In December, he was appointed to the warship magistrate. In this period, he tried to materialize his plan to build a shipyard. First, he requested technological aid from the Netherlands, but it was rejected. Then he asked France. Since France was yet to have relations with Japan, she was cooperative. The construction of the shipyard would cost a huge amount of money, and this caused many politicians to oppose Oguri. His opposing argument was as follows: "Since the Tokugawa government own ships, there should be a place to repair them." At last, his suggestion was accepted in 1865, and the construction was started on September 27. After the acceptance, he resigned his post; he expressed that he was not pursuing his own interest. Rather, it was for the government's sake.

In October, five months after Oguri was again appointed to the financial magistrate, the last shogunate Yoshinobu Tokugawa returned his political right back to the emperor (Taiseihoukan). In 1866, January, a war occurred in the suburb of Kyoto. In the middle of the war, Yoshinobu, returned to Edo Castle; he did not have a will to fight against them.

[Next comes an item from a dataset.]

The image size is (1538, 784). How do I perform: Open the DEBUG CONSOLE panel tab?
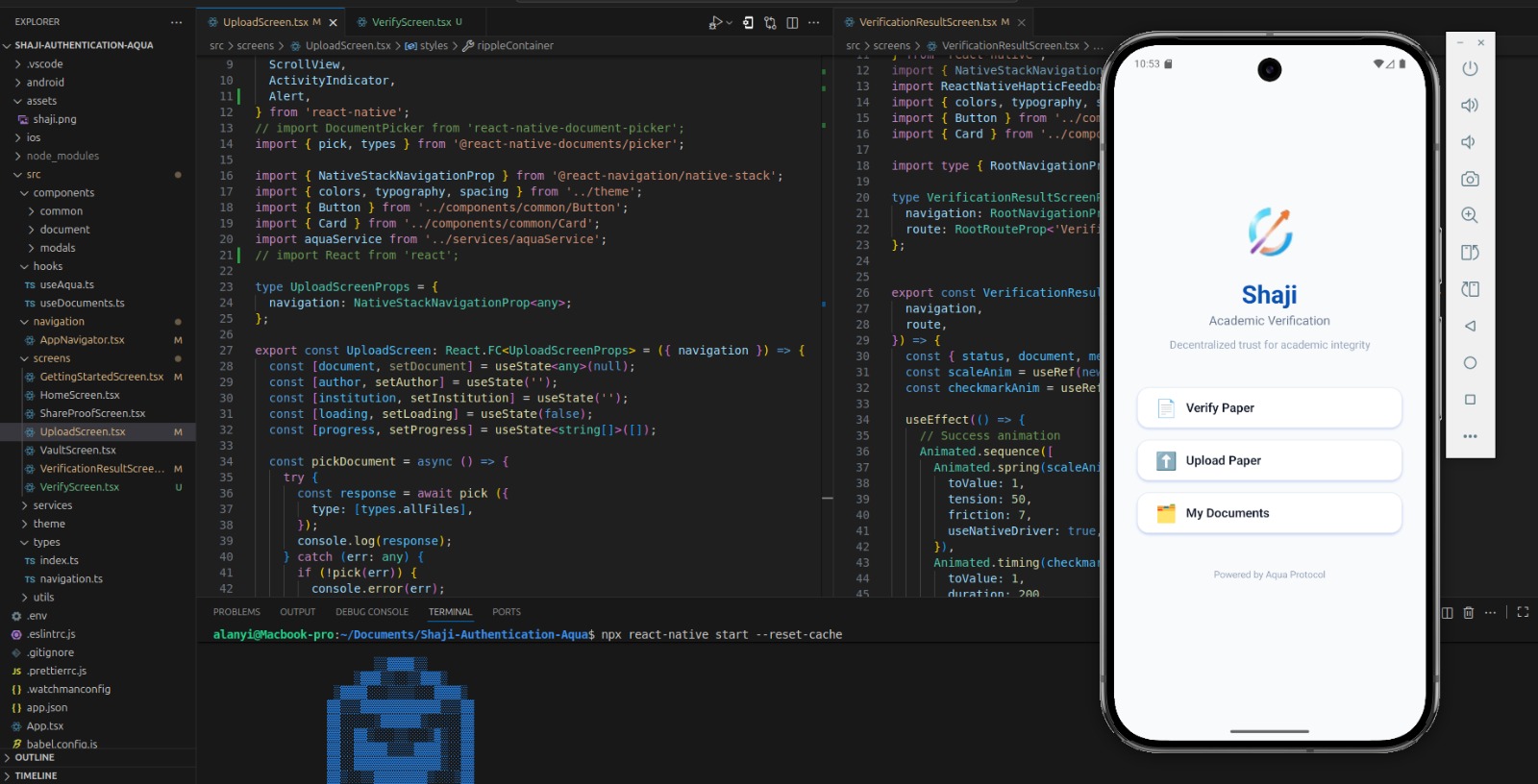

However, in contrast to his lord, Oguri asserted that they resist the army of the new government, and suggested a surprising tactics. Yoshinobu was irritated with his aggressive attitude, and discharged Oguri from financial magistrate. Faithful Oguri was discouraged, and decided to migrate to Joshu Gonda village on February 28.

==After retirement ==
In April, the army of the new Meiji government reached Gonda village, and claimed that Oguri was hiding there in preparation for a rebellion. Although this claim was incoherent, he presented himself to them, in order to avoid endangering the villagers. He was made a scapegoat, and killed by beheading on April 6, at age 42. It is said that he did not protest against them even in the slightest. At Kurabuti, Takasaki City, Gunma Prefecture erected a monument in memory of him. The inscription reads: "The great man Oguri Kozukenosuke, innocent of the charges against him, was executed here."

Three years after his death, in 1871, the shipyard in Yokosuka was completed, and, still now, it is running in Yokosuka city.

==Reputation ==
- Togo Heihachiro
  - “Thanks to the dockyard Oguri established, we could win this war. (Japan-Russia war)”
  - “Kozukenosuke Oguri is a person who possessed five kinds of virtue: Jin, gi, rei, chi, and shin.”
- Okuma Shigenobu
  - “I suppose, all reforms of the Meiji government is based on Oguri’s idea.”
- Toson Shimazaki
  - “Normally, people try to escape from the house being corrupt. However, Kozukenosuke Oguri was noble enough to stay in the crumbling house and did a job for the next generations.”’ (He is comparing the Tokugawa government to a crumbling house.)
- Ryoutarou Shiba
  - “He was a father of Meiji.”

==Sources==
- 1. Murakami Taiken(2010), Oguri Kozukenosuke
- 2. ^Sonotoki Rekisi ga Ugoita (2002) – Broadcast on 20 November. Kaikaku ni titta saigo no bakunin (The last vassal of Tokugawa who deceased on the process of restoration) – Oguri Kozukenosuke – ippon no neji kara nihon no kindaika ha hajimatta (The restoration of Japan started over one single screw.)
- 3. ^Doumon, F. (2006). The Novel, Oguri Kouzukenosuke – The man who triggered restoration of Japan.